What is asked:
Rewrite the records with "Where should I click to" swapped for "Where do I click to" everywhere it appears, and leave everything else as it is.

Records for this exercise:
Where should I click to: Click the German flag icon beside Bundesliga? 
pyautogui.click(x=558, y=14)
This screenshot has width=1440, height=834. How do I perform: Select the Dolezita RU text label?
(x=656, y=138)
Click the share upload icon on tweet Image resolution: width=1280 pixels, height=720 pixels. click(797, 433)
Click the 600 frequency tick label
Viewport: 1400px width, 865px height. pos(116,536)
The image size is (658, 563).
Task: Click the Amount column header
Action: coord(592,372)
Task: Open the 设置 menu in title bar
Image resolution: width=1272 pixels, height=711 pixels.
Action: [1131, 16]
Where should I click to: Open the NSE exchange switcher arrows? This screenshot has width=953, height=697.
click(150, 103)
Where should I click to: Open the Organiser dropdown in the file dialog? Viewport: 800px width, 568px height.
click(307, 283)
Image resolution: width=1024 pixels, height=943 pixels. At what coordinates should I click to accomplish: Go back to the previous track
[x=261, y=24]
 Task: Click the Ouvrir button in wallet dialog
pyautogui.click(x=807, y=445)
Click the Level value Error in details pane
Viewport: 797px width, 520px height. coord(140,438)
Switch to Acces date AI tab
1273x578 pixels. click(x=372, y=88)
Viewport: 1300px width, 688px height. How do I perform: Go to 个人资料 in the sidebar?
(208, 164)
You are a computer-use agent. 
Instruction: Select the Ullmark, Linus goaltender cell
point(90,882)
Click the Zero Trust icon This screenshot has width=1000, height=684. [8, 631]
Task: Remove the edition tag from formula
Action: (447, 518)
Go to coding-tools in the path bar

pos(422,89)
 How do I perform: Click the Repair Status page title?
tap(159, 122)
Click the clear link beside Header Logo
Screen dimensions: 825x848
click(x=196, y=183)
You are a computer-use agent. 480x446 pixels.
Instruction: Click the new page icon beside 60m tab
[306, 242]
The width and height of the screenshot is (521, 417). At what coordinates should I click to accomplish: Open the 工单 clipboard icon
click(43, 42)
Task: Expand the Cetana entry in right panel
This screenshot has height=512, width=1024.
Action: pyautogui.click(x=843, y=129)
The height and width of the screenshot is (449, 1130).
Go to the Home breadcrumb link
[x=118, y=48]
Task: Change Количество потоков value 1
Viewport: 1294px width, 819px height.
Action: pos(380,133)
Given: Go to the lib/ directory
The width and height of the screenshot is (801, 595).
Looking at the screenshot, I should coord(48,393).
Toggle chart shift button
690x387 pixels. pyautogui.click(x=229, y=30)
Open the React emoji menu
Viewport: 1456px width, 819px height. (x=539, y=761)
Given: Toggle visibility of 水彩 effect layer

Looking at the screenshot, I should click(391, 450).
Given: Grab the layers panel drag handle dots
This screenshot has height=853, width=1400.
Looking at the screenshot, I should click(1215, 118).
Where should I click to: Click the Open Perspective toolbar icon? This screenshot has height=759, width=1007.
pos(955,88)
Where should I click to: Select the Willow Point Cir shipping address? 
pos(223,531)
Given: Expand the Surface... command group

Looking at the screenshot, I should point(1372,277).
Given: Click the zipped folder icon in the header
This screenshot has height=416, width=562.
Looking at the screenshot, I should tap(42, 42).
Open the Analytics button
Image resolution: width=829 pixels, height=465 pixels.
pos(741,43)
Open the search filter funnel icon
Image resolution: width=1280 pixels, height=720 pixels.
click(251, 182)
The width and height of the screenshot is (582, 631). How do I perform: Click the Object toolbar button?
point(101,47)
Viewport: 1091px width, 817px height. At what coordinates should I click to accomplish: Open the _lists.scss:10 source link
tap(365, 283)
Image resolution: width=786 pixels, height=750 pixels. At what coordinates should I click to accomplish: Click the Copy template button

Correct response:
Where do I click to: Click the German flag icon beside Bundesliga? 
pyautogui.click(x=558, y=14)
This screenshot has width=1440, height=834. How do I perform: Select the Dolezita RU text label?
(x=656, y=138)
Click the share upload icon on tweet Image resolution: width=1280 pixels, height=720 pixels. click(797, 433)
Click the 600 frequency tick label
Viewport: 1400px width, 865px height. pos(116,536)
The image size is (658, 563).
Task: Click the Amount column header
Action: coord(592,372)
Task: Open the 设置 menu in title bar
Image resolution: width=1272 pixels, height=711 pixels.
Action: [1131, 16]
Where do I click to: Open the NSE exchange switcher arrows? This screenshot has width=953, height=697.
click(150, 103)
Where do I click to: Open the Organiser dropdown in the file dialog? Viewport: 800px width, 568px height.
click(307, 283)
Image resolution: width=1024 pixels, height=943 pixels. At what coordinates should I click to accomplish: Go back to the previous track
[x=261, y=24]
 Task: Click the Ouvrir button in wallet dialog
pyautogui.click(x=807, y=445)
Click the Level value Error in details pane
Viewport: 797px width, 520px height. coord(140,438)
Switch to Acces date AI tab
1273x578 pixels. click(x=372, y=88)
Viewport: 1300px width, 688px height. How do I perform: Go to 个人资料 in the sidebar?
(208, 164)
You are a computer-use agent. 
Instruction: Select the Ullmark, Linus goaltender cell
point(90,882)
Click the Zero Trust icon This screenshot has width=1000, height=684. [8, 631]
Task: Remove the edition tag from formula
Action: (447, 518)
Go to coding-tools in the path bar

pos(422,89)
 How do I perform: Click the Repair Status page title?
tap(159, 122)
Click the clear link beside Header Logo
Screen dimensions: 825x848
click(x=196, y=183)
You are a computer-use agent. 480x446 pixels.
Instruction: Click the new page icon beside 60m tab
[306, 242]
The width and height of the screenshot is (521, 417). At what coordinates should I click to accomplish: Open the 工单 clipboard icon
click(43, 42)
Task: Expand the Cetana entry in right panel
This screenshot has height=512, width=1024.
Action: pyautogui.click(x=843, y=129)
The height and width of the screenshot is (449, 1130).
Go to the Home breadcrumb link
[x=118, y=48]
Task: Change Количество потоков value 1
Viewport: 1294px width, 819px height.
Action: pos(380,133)
Given: Go to the lib/ directory
The width and height of the screenshot is (801, 595).
Looking at the screenshot, I should coord(48,393).
Toggle chart shift button
690x387 pixels. pyautogui.click(x=229, y=30)
Open the React emoji menu
Viewport: 1456px width, 819px height. (x=539, y=761)
Given: Toggle visibility of 水彩 effect layer

Looking at the screenshot, I should click(391, 450).
Given: Grab the layers panel drag handle dots
This screenshot has height=853, width=1400.
Looking at the screenshot, I should click(1215, 118).
Where do I click to: Click the Open Perspective toolbar icon? This screenshot has height=759, width=1007.
pos(955,88)
Where do I click to: Select the Willow Point Cir shipping address? 
pos(223,531)
Given: Expand the Surface... command group

Looking at the screenshot, I should point(1372,277).
Given: Click the zipped folder icon in the header
This screenshot has height=416, width=562.
Looking at the screenshot, I should tap(42, 42).
Open the Analytics button
Image resolution: width=829 pixels, height=465 pixels.
pos(741,43)
Open the search filter funnel icon
Image resolution: width=1280 pixels, height=720 pixels.
click(251, 182)
The width and height of the screenshot is (582, 631). How do I perform: Click the Object toolbar button?
point(101,47)
Viewport: 1091px width, 817px height. At what coordinates should I click to accomplish: Open the _lists.scss:10 source link
tap(365, 283)
Image resolution: width=786 pixels, height=750 pixels. At what coordinates should I click to accomplish: Click the Copy template button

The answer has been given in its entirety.